TASK GOAL |
Copy the lines of the data below verbatim, from the line containing "You are a computer-use agent. 997x967 pixels." through the line containing "Select the highlighted", both included.
══ DATA FOR THE TASK
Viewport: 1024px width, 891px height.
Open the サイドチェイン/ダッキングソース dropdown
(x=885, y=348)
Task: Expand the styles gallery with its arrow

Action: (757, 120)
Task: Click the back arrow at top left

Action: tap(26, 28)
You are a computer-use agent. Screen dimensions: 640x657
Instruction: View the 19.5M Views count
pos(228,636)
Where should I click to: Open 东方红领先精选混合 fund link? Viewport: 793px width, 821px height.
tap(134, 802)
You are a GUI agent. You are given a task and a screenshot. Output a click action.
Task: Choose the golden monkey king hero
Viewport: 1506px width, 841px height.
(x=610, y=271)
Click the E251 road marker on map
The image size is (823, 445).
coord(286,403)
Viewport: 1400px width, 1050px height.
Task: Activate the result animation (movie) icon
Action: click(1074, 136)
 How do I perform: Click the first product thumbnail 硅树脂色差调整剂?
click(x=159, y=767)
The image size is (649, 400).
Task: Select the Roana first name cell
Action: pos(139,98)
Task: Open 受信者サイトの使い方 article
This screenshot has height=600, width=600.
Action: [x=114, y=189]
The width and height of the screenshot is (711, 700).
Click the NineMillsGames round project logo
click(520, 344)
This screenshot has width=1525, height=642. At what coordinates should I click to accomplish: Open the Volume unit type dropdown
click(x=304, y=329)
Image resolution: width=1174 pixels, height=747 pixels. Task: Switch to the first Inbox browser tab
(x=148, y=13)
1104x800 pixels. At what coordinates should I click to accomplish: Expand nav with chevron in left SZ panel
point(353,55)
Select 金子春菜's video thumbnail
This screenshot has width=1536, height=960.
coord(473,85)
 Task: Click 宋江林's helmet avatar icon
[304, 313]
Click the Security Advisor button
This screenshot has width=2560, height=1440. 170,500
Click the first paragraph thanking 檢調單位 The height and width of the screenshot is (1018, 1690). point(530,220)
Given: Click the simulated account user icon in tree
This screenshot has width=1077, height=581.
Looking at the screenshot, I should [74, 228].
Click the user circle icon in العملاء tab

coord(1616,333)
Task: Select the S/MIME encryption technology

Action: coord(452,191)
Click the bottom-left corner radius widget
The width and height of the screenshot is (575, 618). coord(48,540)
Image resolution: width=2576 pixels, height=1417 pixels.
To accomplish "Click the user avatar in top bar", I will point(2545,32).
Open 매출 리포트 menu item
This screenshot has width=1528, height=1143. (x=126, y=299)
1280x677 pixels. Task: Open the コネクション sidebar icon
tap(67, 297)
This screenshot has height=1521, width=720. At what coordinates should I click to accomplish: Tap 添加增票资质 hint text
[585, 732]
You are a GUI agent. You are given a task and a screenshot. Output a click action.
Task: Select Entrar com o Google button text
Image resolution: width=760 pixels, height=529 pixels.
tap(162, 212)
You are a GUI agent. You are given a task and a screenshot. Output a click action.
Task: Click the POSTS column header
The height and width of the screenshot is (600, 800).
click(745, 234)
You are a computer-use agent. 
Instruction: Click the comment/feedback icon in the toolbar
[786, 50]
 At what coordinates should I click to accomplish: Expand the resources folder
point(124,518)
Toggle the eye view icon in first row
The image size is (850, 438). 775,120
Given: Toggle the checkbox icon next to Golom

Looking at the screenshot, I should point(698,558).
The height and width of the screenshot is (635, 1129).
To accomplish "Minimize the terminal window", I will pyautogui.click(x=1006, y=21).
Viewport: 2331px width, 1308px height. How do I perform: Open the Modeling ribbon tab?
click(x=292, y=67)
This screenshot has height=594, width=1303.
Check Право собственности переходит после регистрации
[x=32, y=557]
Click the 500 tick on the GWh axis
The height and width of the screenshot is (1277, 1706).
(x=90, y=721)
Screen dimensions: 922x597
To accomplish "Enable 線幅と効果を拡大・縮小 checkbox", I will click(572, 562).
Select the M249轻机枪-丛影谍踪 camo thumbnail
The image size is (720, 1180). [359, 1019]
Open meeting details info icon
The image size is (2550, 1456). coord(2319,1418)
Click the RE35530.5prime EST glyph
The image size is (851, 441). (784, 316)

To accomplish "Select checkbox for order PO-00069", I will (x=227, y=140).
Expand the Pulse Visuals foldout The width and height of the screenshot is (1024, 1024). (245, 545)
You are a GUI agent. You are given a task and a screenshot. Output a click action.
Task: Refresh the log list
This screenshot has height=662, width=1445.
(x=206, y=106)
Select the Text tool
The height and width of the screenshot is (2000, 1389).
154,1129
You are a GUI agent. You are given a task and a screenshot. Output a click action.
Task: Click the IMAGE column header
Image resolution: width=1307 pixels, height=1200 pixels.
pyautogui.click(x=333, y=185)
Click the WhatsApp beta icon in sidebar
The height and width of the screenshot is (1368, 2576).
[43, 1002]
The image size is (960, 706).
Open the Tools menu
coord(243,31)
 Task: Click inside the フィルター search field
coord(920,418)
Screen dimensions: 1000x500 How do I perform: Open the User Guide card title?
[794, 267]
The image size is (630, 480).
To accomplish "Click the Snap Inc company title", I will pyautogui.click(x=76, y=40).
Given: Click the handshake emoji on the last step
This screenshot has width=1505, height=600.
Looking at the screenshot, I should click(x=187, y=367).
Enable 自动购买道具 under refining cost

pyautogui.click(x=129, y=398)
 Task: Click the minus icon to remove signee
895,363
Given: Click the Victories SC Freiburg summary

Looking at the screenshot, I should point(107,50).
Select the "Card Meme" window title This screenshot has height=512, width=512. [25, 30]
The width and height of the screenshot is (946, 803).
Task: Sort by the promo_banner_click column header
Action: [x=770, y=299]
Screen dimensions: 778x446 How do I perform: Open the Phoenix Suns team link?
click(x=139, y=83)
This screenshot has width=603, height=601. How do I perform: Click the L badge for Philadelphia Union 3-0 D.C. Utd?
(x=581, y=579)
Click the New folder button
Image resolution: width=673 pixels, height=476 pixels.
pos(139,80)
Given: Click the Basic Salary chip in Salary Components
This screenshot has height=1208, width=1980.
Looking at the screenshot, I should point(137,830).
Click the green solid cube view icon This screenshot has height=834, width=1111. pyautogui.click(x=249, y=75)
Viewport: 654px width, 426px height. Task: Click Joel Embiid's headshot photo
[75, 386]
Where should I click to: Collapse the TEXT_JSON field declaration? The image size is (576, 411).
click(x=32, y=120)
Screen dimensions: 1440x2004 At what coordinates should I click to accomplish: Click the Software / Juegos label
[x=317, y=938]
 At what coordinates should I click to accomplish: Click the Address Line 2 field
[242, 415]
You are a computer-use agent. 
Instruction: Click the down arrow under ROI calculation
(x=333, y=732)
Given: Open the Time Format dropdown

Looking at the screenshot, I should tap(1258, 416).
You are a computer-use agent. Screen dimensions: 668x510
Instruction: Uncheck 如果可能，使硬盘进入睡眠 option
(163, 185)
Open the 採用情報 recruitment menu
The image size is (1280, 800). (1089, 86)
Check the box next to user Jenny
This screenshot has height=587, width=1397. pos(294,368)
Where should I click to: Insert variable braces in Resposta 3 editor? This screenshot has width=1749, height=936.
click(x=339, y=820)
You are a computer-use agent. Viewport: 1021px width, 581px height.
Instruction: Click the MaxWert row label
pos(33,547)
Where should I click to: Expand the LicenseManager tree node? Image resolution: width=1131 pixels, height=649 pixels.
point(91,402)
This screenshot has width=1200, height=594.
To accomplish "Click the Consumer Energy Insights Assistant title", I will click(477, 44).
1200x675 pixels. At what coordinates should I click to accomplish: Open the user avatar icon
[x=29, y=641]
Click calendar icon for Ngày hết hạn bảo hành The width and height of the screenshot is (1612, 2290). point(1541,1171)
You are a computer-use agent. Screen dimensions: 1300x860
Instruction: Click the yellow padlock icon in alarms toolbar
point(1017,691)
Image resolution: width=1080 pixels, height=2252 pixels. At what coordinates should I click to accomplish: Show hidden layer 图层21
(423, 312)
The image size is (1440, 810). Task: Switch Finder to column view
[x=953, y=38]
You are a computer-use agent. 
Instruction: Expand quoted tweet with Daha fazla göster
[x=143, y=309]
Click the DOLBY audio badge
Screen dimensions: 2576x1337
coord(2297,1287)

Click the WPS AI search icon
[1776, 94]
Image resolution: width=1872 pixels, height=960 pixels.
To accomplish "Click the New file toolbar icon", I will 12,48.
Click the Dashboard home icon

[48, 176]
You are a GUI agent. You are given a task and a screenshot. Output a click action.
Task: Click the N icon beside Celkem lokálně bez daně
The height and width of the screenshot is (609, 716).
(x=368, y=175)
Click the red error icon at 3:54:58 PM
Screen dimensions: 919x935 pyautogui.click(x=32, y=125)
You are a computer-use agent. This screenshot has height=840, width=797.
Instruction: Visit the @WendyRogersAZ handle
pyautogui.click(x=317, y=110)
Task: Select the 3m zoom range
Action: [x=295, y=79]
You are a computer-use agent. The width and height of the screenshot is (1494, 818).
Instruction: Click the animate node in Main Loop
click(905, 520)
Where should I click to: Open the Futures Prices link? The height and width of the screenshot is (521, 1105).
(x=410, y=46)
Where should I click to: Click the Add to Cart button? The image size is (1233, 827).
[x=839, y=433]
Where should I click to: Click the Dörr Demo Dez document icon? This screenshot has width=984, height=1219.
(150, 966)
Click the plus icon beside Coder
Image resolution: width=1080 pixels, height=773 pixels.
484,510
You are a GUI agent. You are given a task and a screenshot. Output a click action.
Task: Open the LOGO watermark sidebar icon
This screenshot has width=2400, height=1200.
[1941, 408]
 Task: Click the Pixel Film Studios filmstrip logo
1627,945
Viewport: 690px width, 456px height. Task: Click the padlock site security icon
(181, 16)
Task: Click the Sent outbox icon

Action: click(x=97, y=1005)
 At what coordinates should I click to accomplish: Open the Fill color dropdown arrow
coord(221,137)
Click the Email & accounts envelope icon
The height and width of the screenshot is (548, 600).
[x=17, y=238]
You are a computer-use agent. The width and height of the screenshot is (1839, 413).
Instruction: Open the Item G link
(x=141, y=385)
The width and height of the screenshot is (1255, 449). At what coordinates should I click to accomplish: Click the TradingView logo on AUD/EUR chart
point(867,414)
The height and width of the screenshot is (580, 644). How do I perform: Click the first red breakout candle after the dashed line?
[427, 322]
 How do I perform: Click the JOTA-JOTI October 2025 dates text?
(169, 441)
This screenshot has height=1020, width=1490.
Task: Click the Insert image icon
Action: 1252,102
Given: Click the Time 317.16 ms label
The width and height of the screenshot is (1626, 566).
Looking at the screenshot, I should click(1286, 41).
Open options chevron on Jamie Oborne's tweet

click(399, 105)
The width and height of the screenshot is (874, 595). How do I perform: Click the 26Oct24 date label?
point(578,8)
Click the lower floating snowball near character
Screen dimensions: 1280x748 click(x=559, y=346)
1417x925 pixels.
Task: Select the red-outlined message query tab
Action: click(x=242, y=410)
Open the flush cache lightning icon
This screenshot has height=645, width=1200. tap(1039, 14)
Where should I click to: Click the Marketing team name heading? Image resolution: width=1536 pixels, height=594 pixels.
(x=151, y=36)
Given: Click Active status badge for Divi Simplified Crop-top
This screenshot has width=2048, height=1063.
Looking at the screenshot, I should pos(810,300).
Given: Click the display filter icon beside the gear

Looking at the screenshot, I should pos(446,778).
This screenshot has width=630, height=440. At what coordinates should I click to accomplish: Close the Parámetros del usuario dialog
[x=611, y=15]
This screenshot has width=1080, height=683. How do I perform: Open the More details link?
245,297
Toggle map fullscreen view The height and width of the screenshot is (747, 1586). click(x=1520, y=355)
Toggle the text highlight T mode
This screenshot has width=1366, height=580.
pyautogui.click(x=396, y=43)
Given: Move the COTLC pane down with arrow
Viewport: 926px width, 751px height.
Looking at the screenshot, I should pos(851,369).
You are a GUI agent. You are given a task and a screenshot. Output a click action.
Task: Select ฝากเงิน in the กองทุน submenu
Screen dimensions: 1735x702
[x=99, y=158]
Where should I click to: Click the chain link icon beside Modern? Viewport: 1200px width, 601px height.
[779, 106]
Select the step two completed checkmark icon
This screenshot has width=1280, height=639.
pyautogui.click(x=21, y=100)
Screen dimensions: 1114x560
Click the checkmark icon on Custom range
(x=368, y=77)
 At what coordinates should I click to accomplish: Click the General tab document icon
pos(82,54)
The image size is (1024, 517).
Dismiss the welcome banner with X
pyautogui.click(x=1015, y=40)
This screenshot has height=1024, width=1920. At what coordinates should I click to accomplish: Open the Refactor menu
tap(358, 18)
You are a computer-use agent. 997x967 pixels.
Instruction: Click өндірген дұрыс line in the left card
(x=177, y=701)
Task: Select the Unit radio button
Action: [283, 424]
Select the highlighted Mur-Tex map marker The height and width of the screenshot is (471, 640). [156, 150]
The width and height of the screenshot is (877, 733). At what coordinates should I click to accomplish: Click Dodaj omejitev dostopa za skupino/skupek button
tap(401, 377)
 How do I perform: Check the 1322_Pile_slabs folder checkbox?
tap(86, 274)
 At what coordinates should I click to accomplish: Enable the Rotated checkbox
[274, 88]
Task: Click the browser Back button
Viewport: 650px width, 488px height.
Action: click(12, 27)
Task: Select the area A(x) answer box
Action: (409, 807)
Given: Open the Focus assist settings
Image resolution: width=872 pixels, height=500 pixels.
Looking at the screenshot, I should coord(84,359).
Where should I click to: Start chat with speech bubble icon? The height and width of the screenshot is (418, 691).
════
RESULT FOR THIS TASK |
You are a computer-use agent. 997x967 pixels.
Instruction: Click өндірген дұрыс line in the left card
(x=177, y=701)
Task: Select the Unit radio button
Action: [283, 424]
Select the highlighted Mur-Tex map marker The height and width of the screenshot is (471, 640). [156, 150]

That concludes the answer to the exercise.